Top of Data listing

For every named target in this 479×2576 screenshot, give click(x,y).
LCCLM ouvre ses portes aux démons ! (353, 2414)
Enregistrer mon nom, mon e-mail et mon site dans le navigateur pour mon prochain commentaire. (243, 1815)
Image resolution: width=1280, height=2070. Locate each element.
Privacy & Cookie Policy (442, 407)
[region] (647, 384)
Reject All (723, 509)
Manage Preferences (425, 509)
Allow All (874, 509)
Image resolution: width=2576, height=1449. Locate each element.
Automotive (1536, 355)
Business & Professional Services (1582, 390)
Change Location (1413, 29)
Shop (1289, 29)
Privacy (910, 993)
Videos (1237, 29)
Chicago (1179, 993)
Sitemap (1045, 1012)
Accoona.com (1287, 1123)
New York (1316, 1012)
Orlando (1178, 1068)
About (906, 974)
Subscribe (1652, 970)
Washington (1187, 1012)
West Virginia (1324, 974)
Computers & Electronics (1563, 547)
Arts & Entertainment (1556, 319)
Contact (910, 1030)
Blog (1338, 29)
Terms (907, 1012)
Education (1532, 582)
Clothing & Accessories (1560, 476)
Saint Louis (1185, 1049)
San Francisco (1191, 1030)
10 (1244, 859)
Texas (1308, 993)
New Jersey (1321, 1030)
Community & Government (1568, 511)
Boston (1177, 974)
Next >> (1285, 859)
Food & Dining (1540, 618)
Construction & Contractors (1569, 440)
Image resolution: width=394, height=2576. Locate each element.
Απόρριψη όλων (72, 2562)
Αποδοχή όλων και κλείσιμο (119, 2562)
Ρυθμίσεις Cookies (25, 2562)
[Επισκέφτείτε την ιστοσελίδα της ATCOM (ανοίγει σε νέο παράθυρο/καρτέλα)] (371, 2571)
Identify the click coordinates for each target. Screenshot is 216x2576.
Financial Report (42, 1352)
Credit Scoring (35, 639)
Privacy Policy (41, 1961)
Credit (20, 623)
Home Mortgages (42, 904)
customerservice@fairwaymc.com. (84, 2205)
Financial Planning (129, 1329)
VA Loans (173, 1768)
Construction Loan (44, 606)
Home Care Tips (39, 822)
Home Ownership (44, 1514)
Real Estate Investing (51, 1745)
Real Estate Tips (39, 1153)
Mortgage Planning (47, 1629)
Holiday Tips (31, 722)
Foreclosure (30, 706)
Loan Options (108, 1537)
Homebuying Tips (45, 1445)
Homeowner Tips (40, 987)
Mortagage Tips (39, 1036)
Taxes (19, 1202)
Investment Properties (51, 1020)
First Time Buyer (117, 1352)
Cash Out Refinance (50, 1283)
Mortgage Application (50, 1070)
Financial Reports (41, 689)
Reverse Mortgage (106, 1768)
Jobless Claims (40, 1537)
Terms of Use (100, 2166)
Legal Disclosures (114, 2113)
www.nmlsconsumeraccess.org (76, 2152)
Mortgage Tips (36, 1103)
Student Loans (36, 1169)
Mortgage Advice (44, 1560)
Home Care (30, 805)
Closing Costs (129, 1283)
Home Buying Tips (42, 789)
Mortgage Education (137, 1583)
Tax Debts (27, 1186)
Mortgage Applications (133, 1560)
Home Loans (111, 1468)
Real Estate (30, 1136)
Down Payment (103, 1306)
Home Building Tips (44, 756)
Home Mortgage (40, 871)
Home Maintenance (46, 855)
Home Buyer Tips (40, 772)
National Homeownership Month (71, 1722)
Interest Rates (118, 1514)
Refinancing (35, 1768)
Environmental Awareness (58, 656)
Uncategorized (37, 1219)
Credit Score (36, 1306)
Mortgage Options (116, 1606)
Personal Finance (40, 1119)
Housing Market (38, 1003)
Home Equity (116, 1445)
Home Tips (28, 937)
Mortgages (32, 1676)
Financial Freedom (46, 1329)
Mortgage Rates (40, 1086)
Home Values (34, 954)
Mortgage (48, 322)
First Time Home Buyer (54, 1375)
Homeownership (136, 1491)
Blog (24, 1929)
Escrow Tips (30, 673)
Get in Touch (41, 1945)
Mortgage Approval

Bottom of Data listing

**Task goal:** Could you quote, exactly as they appear, the line containing "Mortgage Tips (36, 1103)" and every line after it to the end of the records above?

**Result:**
Mortgage Tips (36, 1103)
Student Loans (36, 1169)
Mortgage Advice (44, 1560)
Home Care (30, 805)
Closing Costs (129, 1283)
Home Buying Tips (42, 789)
Mortgage Education (137, 1583)
Tax Debts (27, 1186)
Mortgage Applications (133, 1560)
Home Loans (111, 1468)
Real Estate (30, 1136)
Down Payment (103, 1306)
Home Building Tips (44, 756)
Home Mortgage (40, 871)
Home Maintenance (46, 855)
Home Buyer Tips (40, 772)
National Homeownership Month (71, 1722)
Interest Rates (118, 1514)
Refinancing (35, 1768)
Environmental Awareness (58, 656)
Uncategorized (37, 1219)
Credit Score (36, 1306)
Mortgage Options (116, 1606)
Personal Finance (40, 1119)
Housing Market (38, 1003)
Home Equity (116, 1445)
Home Tips (28, 937)
Mortgages (32, 1676)
Financial Freedom (46, 1329)
Mortgage Rates (40, 1086)
Home Values (34, 954)
Mortgage (48, 322)
First Time Home Buyer (54, 1375)
Homeownership (136, 1491)
Blog (24, 1929)
Escrow Tips (30, 673)
Get in Touch (41, 1945)
Mortgage Approval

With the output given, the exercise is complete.